Nobody had looked into the economic performance of these fishing practices, Bloom says. So she obtained the financial accounts of deep-sea fishing fleets and found, to her surprise, that they were all “pretty much unprofitable, despite receiving very large amounts of public subsidies.”
“So, we’ve got our own taxpayers’ money going into feeding the destruction of the natural world,” she says. “The most vulnerable marine ecosystems were destroyed [using] taxpayers’ money.”
After an extensive campaign, France banned all deep-sea trawling below a depth of 2,600 feet, which Nouvian calls a “huge success.”
“It was a collective win,” she says.
Bloom received help from Pew Charitable Trusts and a few individuals, including Professor Les Watling from the University of Hawaii, who was instrumental in providing data, and Matthew Gianni, a former commercial fisherman from the US.
Meanwhile, Calonzo won the 2018 Goldman Prize in the Islands Nations category. He is the former president of the EcoWaste coalition, which envisions a zero-waste Philippines by 2020. He was recognized for spearheading a campaign to eradicate lead paint from the Philippines and has set his sights on tackling the issue in other developing countries.
“Before we started our campaign, we had no understanding that paints being sold in the country contained high concentrations of lead,” Calonzo says. “It was only after we conducted our first study way back in 2008 that we realized it was a huge problem.”
Lead paint has been banned in US since the late 1970s. But in many developing countries, it is still widely produced, distributed, sold and used, Calonzo says. When he and his colleagues read studies from the US about children being poisoned because of their exposure to lead, they realized it must be equally bad for Filipino children. In the Philippines, however, conducting blood lead tests, especially in children, is uncommon, so it was difficult to ascertain whether a child’s blood was contaminated with lead.

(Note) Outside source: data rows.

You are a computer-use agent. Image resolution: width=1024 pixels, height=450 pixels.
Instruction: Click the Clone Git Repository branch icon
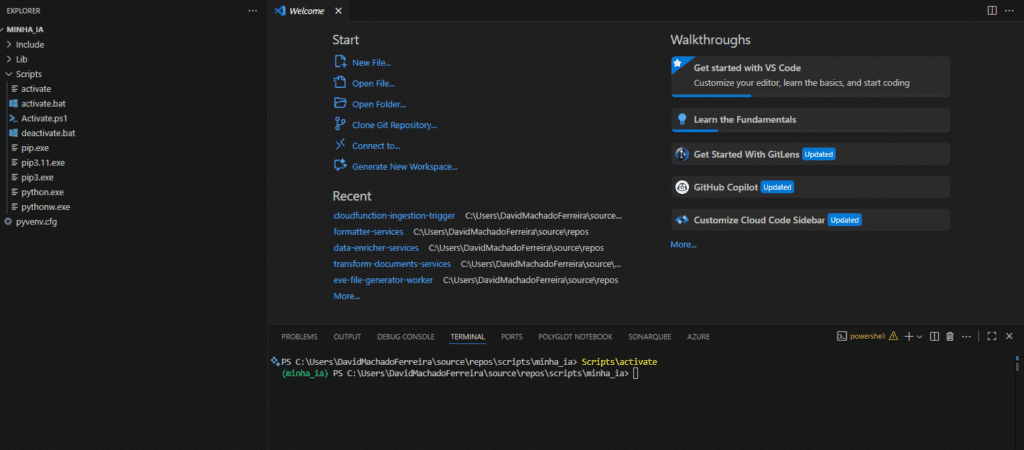[x=341, y=124]
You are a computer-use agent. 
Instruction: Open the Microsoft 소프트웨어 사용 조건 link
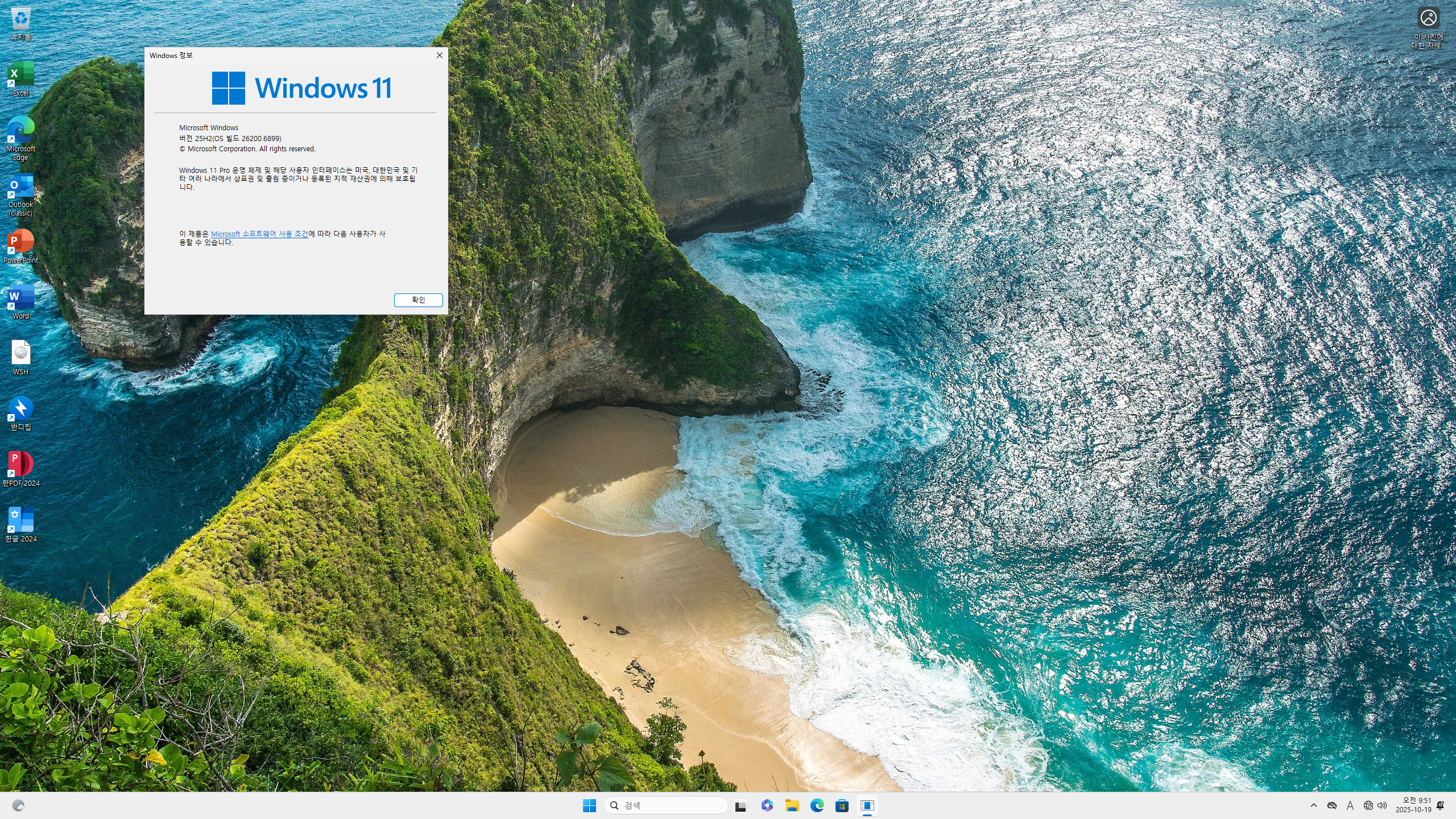[259, 234]
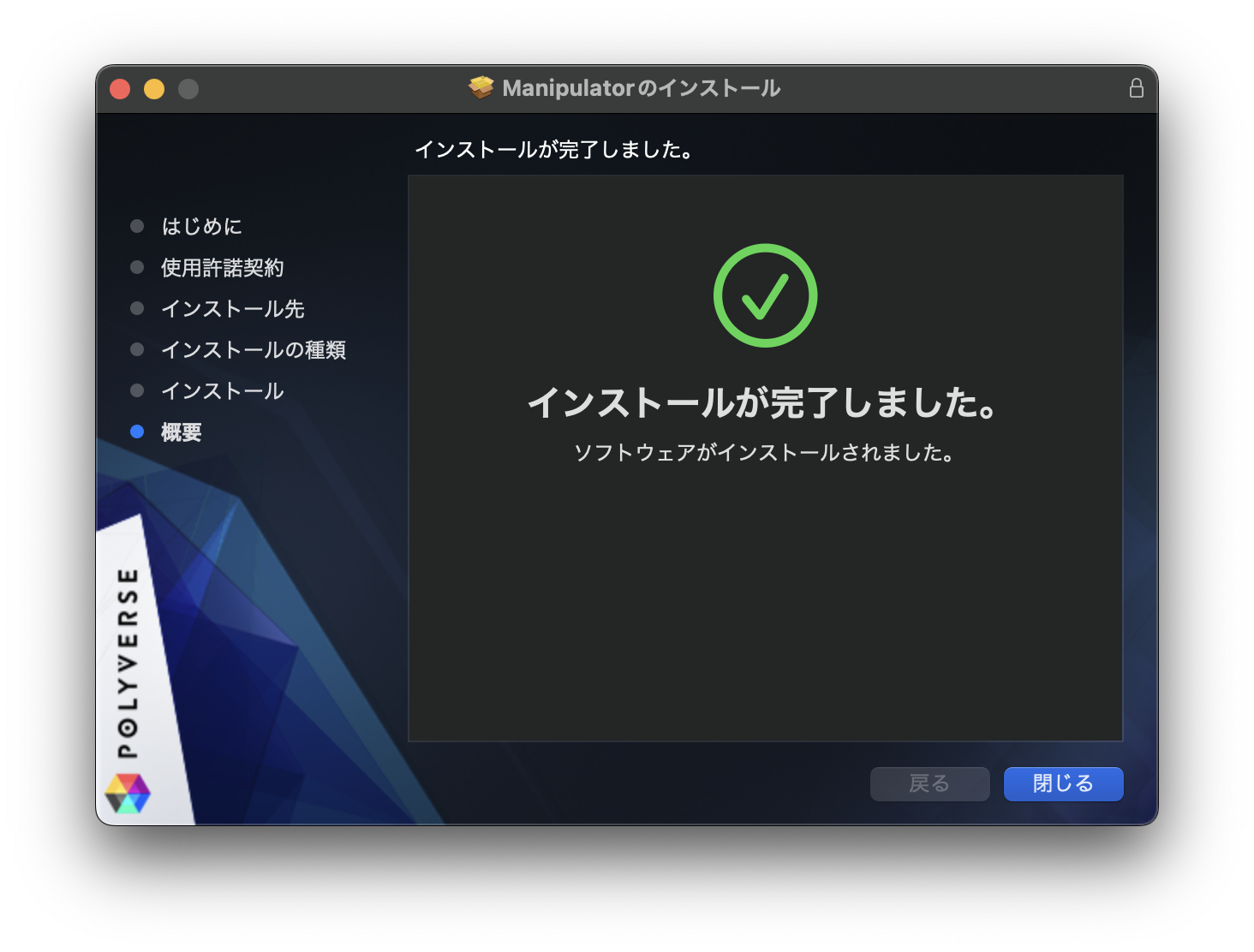Click the highlighted 概要 step label
This screenshot has width=1254, height=952.
click(181, 432)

Calonzo says his group conducted a brand survey in paint stores to determine which brands and colors were being purchased. They prepared samples and sent them to a laboratory for analysis. In most cases, brightly colored, solvent-based paints contain high lead concentrations, he points out. They found dangerous concentrations of lead content in most of these paints — sometimes 10,000 to 100,000 parts per million, when the threshold limit for safety is just 90 parts per million.

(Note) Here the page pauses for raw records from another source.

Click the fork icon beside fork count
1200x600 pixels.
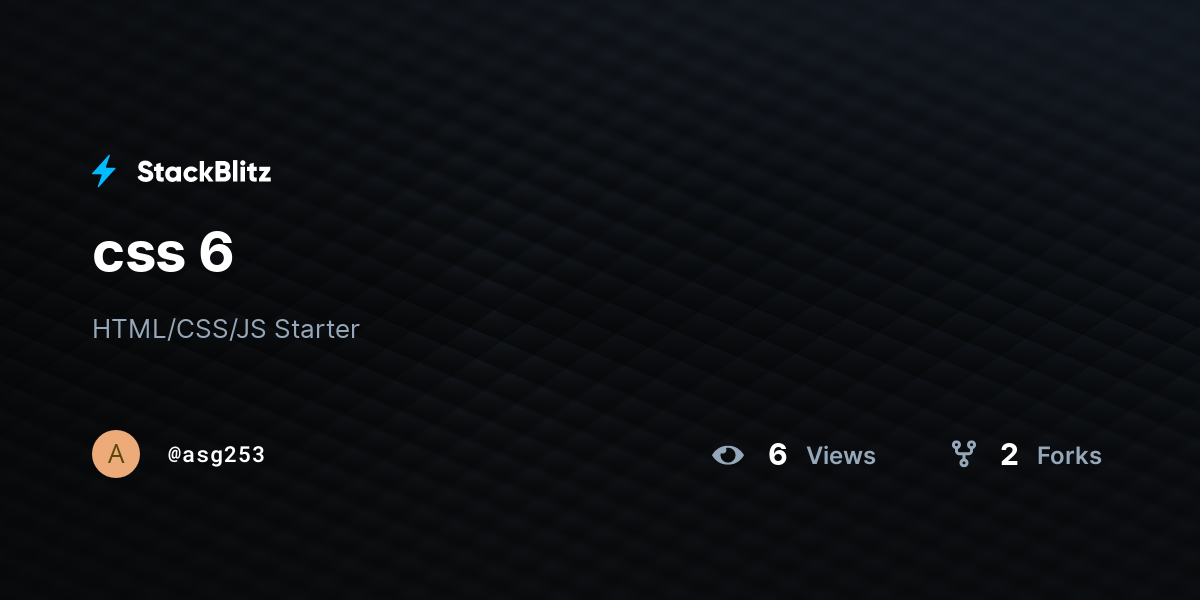963,454
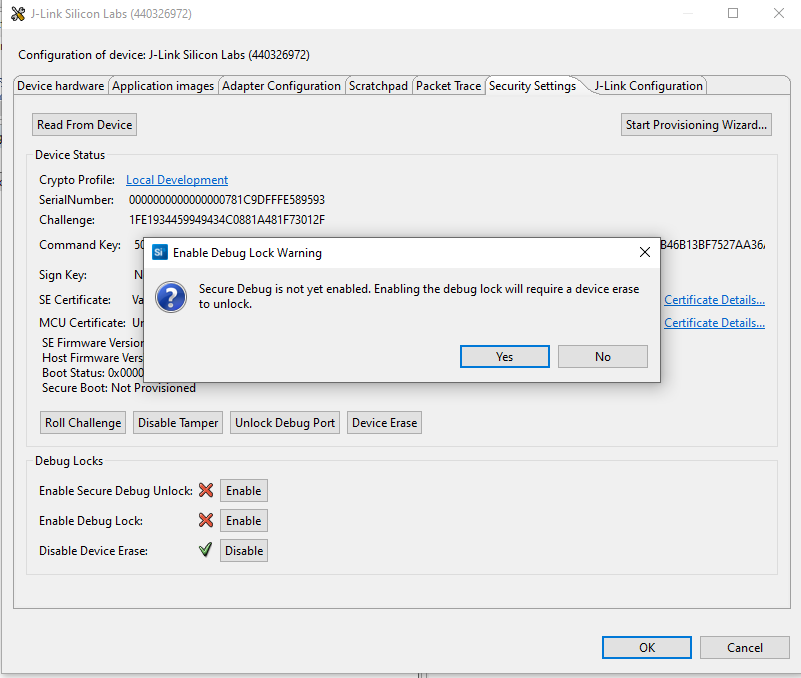Image resolution: width=801 pixels, height=678 pixels.
Task: Open the Packet Trace tab
Action: click(448, 85)
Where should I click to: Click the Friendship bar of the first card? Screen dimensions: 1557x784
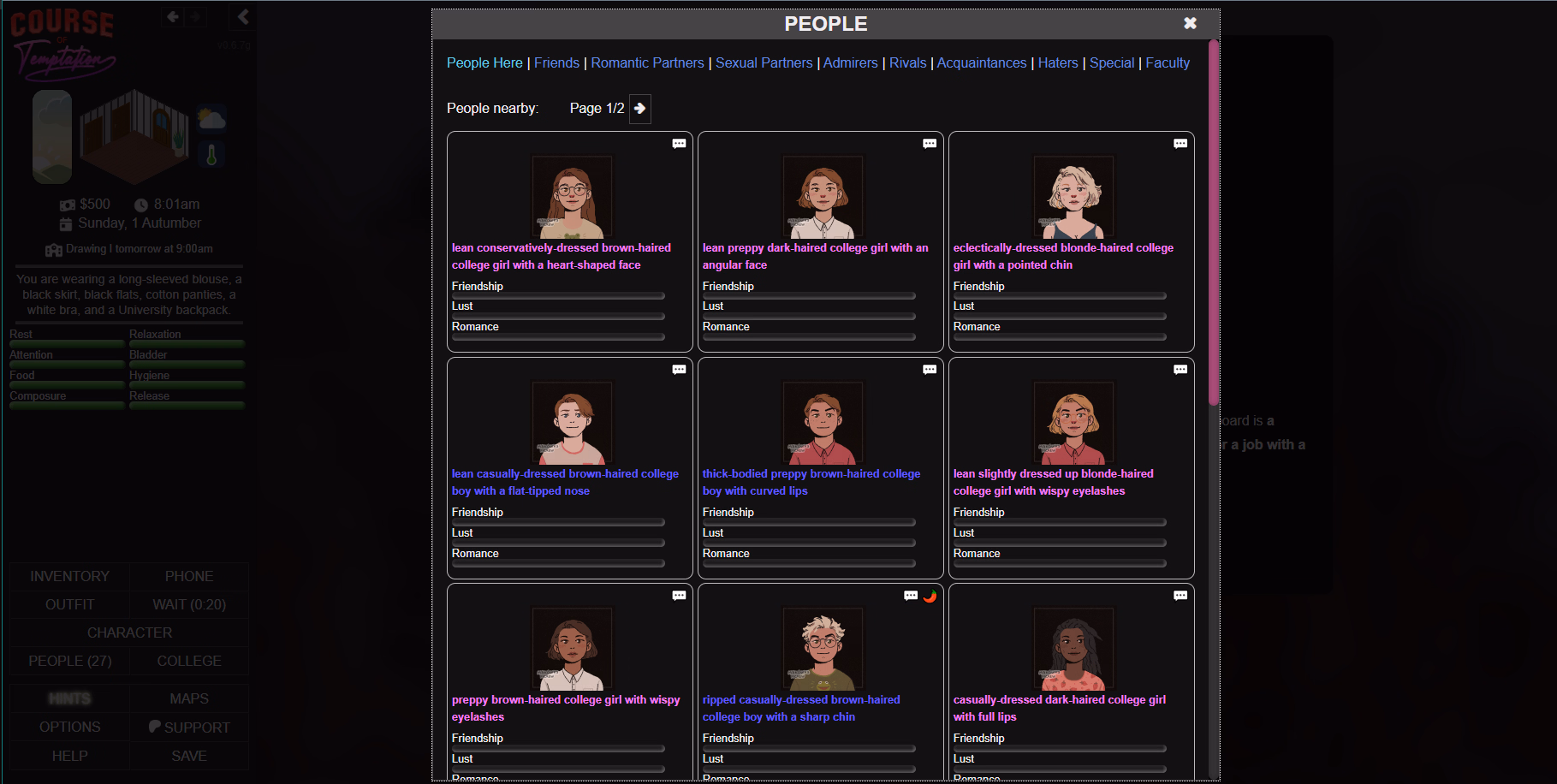click(x=558, y=296)
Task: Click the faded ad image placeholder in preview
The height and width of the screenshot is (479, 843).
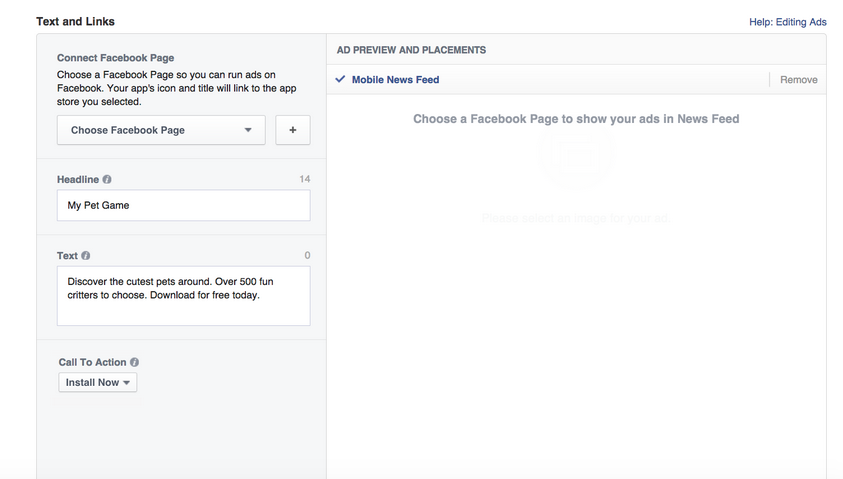Action: [575, 162]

In their most recent study, done in 2017, they were relieved to find that the percentage of paints containing high lead concentrations had significantly dropped.
“This was the result of our constructive relationship with all the stakeholders, from the government, the paint industry, civil society, the healthcare sector and academia,” Calonzo says. “We have established a good rapport with the Philippine Association of Paint Manufacturers. We managed to agree on several important points, and one of them is that lead has to be removed from paint formulations in order to protect children’s health.”

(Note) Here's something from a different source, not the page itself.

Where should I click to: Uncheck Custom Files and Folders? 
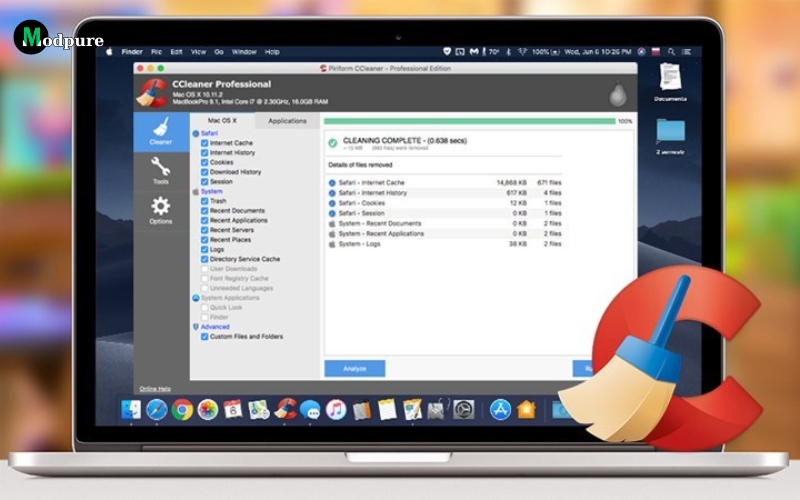point(205,336)
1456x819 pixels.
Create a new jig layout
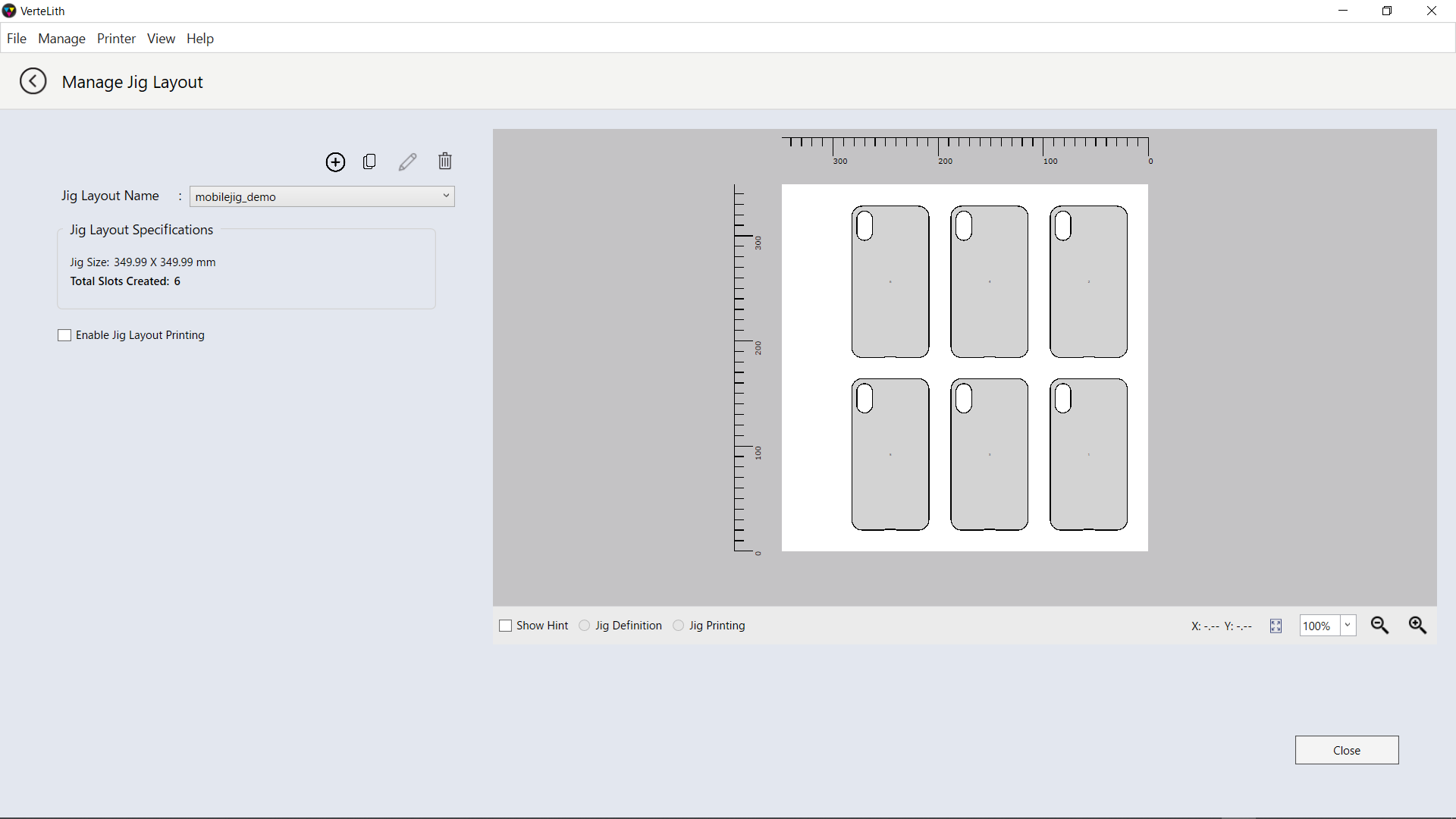335,162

The Philippines has now completed a three-year phase-out period for lead paint used in homes, schools, daycare centers, playgrounds and other locations, Calonzo says. By 2020, they hope the Philippine market will be entirely free of all lead-containing paints.
Other winners of this year’s Goldman prize were Khanh Nguy Thi of Vietnam; LeeAnne Walters of the United States; Francia Márquez of Colombia; and Makoma Lekalakala and Liz McDaid of South Africa.
This article is based on an interview that aired on PRI’s Living on Earth with Steve Curwood.